Raw records
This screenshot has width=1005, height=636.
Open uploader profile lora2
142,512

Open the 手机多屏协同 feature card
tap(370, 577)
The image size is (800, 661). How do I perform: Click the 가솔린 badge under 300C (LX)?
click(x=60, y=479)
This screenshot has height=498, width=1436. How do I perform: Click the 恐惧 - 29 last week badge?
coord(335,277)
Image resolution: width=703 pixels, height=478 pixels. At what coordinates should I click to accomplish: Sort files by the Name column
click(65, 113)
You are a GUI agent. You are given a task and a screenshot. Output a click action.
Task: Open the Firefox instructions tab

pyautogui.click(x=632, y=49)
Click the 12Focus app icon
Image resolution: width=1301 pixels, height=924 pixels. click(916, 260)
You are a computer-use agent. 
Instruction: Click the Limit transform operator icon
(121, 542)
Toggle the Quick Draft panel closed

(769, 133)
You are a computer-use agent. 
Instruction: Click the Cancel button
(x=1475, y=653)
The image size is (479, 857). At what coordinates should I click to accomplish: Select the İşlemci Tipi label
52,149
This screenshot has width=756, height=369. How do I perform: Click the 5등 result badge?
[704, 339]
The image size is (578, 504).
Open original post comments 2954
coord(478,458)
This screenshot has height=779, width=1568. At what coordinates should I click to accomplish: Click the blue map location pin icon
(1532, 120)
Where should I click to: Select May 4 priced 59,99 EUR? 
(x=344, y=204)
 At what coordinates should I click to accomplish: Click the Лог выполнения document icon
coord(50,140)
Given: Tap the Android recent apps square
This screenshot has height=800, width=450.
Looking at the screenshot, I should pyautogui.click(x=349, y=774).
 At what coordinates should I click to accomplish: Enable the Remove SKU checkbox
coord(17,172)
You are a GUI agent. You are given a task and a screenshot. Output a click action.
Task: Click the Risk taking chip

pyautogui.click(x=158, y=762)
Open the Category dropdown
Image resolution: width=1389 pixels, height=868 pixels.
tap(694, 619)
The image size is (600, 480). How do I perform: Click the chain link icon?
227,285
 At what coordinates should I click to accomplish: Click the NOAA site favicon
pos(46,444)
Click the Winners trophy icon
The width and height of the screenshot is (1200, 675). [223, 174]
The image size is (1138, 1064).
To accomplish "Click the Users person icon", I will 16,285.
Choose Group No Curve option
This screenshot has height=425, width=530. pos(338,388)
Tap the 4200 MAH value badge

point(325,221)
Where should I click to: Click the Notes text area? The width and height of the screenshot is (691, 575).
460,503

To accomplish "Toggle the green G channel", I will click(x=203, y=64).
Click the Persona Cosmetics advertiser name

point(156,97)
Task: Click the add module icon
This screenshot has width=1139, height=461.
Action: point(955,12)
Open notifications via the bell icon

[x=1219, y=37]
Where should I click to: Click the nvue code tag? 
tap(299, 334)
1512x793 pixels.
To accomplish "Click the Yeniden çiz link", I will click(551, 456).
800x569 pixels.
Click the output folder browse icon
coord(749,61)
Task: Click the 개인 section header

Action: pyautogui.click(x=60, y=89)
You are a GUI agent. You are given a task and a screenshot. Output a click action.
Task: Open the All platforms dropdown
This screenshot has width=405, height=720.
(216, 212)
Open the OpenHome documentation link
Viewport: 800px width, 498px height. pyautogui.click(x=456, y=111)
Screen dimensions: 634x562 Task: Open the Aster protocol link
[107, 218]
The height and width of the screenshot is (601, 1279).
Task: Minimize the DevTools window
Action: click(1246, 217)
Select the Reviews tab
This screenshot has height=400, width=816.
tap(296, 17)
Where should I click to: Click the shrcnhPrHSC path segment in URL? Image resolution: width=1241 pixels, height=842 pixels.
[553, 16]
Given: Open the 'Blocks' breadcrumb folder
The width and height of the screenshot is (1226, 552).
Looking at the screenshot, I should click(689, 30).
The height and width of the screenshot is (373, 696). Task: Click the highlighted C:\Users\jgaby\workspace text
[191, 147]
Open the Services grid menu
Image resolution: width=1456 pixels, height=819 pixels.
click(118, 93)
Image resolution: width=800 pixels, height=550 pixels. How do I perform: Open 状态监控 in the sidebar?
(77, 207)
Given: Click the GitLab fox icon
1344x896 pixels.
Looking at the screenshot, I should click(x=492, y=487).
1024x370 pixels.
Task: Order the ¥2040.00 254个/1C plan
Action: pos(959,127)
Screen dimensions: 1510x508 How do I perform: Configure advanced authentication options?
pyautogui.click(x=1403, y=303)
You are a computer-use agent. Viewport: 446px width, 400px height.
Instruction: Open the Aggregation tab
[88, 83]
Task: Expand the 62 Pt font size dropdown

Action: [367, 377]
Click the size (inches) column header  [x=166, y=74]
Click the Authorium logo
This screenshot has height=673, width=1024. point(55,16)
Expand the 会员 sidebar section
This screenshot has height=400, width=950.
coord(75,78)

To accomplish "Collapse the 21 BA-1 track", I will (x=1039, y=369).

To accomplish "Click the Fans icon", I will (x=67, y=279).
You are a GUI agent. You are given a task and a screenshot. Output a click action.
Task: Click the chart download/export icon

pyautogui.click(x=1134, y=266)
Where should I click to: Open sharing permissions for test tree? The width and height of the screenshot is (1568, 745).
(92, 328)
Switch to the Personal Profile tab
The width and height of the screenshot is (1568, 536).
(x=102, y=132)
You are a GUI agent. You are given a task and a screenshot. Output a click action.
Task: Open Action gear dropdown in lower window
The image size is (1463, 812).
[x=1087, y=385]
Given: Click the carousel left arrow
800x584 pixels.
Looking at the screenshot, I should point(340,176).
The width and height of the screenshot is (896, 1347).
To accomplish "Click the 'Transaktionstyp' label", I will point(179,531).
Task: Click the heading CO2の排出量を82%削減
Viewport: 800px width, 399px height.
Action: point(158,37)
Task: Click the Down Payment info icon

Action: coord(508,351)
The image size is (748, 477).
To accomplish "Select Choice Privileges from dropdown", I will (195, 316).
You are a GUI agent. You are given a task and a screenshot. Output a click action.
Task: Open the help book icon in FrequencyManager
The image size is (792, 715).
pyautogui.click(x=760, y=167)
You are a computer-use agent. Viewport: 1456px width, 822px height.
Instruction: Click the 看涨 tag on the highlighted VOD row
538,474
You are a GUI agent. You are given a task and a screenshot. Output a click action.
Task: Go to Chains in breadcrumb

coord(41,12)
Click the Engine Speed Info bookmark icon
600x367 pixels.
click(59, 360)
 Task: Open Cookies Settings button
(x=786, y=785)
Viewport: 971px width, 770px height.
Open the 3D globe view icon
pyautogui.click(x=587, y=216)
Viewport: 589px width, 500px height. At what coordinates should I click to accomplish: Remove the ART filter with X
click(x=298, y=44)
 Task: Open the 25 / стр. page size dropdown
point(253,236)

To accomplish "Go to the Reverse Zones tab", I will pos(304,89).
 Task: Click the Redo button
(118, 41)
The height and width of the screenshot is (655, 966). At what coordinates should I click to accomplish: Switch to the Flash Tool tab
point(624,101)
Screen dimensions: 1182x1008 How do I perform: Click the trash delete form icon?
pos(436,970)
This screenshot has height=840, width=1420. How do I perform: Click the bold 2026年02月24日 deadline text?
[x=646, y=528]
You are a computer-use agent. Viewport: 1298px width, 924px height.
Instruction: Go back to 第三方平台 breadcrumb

=== Task directions ===
Render the items from the line containing "Given: Click the GitLab fox icon" through the line containing "pyautogui.click(x=1403, y=303)" as a numbered list, leaving out any blank lines.

=== Exercise response ===
1. Given: Click the GitLab fox icon
2. 1344x896 pixels.
3. Looking at the screenshot, I should click(x=492, y=487).
4. 1024x370 pixels.
5. Task: Order the ¥2040.00 254个/1C plan
6. Action: pos(959,127)
7. Screen dimensions: 1510x508 How do I perform: Configure advanced authentication options?
8. pyautogui.click(x=1403, y=303)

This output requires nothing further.